This populates a list with `x`s (the expression could be any function of `x`) for each `x` in the given range, provided that `x` is prime.

The last thing to note is the _splat operator_, AKA putting a star before a list.  That unpacks a list, and it's best explained by example:

In [None]:
print("Without splat:", [1,2,3,4,5], sep="_SEP_")
print("With splat:", *[1,2,3,4,5], sep="_SEP_")

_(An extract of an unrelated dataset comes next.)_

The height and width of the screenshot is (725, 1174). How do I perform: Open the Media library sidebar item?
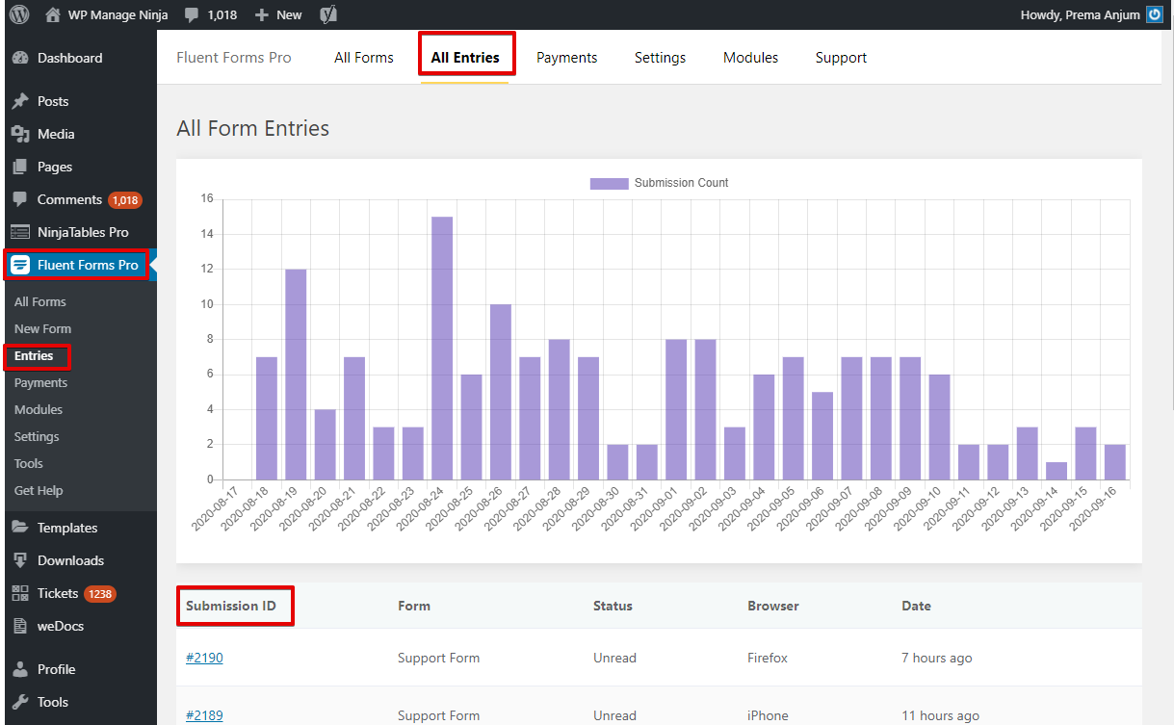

Okay, so we've seen that the data sets have everything in common, except for the fact that their linear regression lines are the same.  To finish, let's compute those and add them to our plots.  Here, we're using [Scikit-Learn](http://scikit-learn.org/stable/), the machine learning library for Python.

In [None]:
models = []

for i in range(4):
    # Create the regression model object
    model = LinearRegression()
    
    # Fit the model to our data.  Note that when you have a one dimensional input, you need to reshape
    model.fit(ansc['x'+str(i+1)].values.reshape(-1,1), ansc['y'+str(i+1)])
    
    models.append(model)
    
print("Slopes of the regression lines:", "", *[round(models[i].coef_[0], 3) for i in range(4)], sep='\t')
print("Intercepts of the regression lines:", *[round(models[i].intercept_) for i in range(4)], sep='\t')

In [None]:
figure = plt.figure(figsize=(10,8))
axs = [figure.add_subplot(2,2,i) for i in range(1,5)]

for i in range(1,5):
    axs[i-1].scatter(ansc['x'+str(i)].values.reshape(-1,1), ansc['y'+str(i)])
    m, b = (models[i-1].coef_[0],models[i-1].intercept_)
    axs[i-1].plot([0, 20], [b, m * 20 + b], 'r-', linewidth=1)

What a curious dataset!  It was handmade to demonstrate the importance of data visualization.